TASK REQUIREMENTS
Please rewrite the records below with "computer-use agent" swapped for "desktop assistant" at every occurrence, leaving everything else unchanged.

--- BEGIN ---

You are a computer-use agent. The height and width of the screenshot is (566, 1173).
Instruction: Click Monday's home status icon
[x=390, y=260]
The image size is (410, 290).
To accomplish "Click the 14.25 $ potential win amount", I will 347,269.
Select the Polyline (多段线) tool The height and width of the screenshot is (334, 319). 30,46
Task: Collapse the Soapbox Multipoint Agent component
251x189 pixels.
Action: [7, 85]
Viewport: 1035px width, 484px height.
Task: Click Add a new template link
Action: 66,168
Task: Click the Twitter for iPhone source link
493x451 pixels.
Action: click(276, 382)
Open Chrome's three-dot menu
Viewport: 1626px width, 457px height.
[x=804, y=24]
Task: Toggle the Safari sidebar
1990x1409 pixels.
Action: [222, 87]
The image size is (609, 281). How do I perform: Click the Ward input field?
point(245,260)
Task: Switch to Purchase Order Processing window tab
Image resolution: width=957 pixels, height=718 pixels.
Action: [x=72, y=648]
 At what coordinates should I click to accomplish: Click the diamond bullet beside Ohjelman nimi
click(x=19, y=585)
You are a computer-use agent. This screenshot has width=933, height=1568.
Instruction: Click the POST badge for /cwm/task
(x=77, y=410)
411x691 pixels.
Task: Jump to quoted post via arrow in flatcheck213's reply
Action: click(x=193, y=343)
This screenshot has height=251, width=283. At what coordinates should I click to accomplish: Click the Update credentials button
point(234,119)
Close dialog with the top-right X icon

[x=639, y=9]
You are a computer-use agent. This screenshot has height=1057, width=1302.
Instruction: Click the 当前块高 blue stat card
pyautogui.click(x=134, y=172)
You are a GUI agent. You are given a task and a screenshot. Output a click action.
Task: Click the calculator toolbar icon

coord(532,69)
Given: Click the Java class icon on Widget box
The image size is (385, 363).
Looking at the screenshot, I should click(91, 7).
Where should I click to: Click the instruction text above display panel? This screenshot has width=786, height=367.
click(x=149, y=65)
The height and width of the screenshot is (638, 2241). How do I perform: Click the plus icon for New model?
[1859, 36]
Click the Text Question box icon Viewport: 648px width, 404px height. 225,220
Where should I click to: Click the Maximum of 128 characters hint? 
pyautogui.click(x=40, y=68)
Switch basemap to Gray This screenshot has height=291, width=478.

--- END ---

COMPLETE ANSWER
You are a desktop assistant. The height and width of the screenshot is (566, 1173).
Instruction: Click Monday's home status icon
[x=390, y=260]
The image size is (410, 290).
To accomplish "Click the 14.25 $ potential win amount", I will 347,269.
Select the Polyline (多段线) tool The height and width of the screenshot is (334, 319). 30,46
Task: Collapse the Soapbox Multipoint Agent component
251x189 pixels.
Action: [7, 85]
Viewport: 1035px width, 484px height.
Task: Click Add a new template link
Action: 66,168
Task: Click the Twitter for iPhone source link
493x451 pixels.
Action: click(276, 382)
Open Chrome's three-dot menu
Viewport: 1626px width, 457px height.
[x=804, y=24]
Task: Toggle the Safari sidebar
1990x1409 pixels.
Action: [222, 87]
The image size is (609, 281). How do I perform: Click the Ward input field?
point(245,260)
Task: Switch to Purchase Order Processing window tab
Image resolution: width=957 pixels, height=718 pixels.
Action: [x=72, y=648]
 At what coordinates should I click to accomplish: Click the diamond bullet beside Ohjelman nimi
click(x=19, y=585)
You are a desktop assistant. This screenshot has width=933, height=1568.
Instruction: Click the POST badge for /cwm/task
(x=77, y=410)
411x691 pixels.
Task: Jump to quoted post via arrow in flatcheck213's reply
Action: click(x=193, y=343)
This screenshot has height=251, width=283. At what coordinates should I click to accomplish: Click the Update credentials button
point(234,119)
Close dialog with the top-right X icon

[x=639, y=9]
You are a desktop assistant. This screenshot has height=1057, width=1302.
Instruction: Click the 当前块高 blue stat card
pyautogui.click(x=134, y=172)
You are a GUI agent. You are given a task and a screenshot. Output a click action.
Task: Click the calculator toolbar icon

coord(532,69)
Given: Click the Java class icon on Widget box
The image size is (385, 363).
Looking at the screenshot, I should click(91, 7).
Where should I click to: Click the instruction text above display panel? This screenshot has width=786, height=367.
click(x=149, y=65)
The height and width of the screenshot is (638, 2241). How do I perform: Click the plus icon for New model?
[1859, 36]
Click the Text Question box icon Viewport: 648px width, 404px height. 225,220
Where should I click to: Click the Maximum of 128 characters hint? 
pyautogui.click(x=40, y=68)
Switch basemap to Gray This screenshot has height=291, width=478.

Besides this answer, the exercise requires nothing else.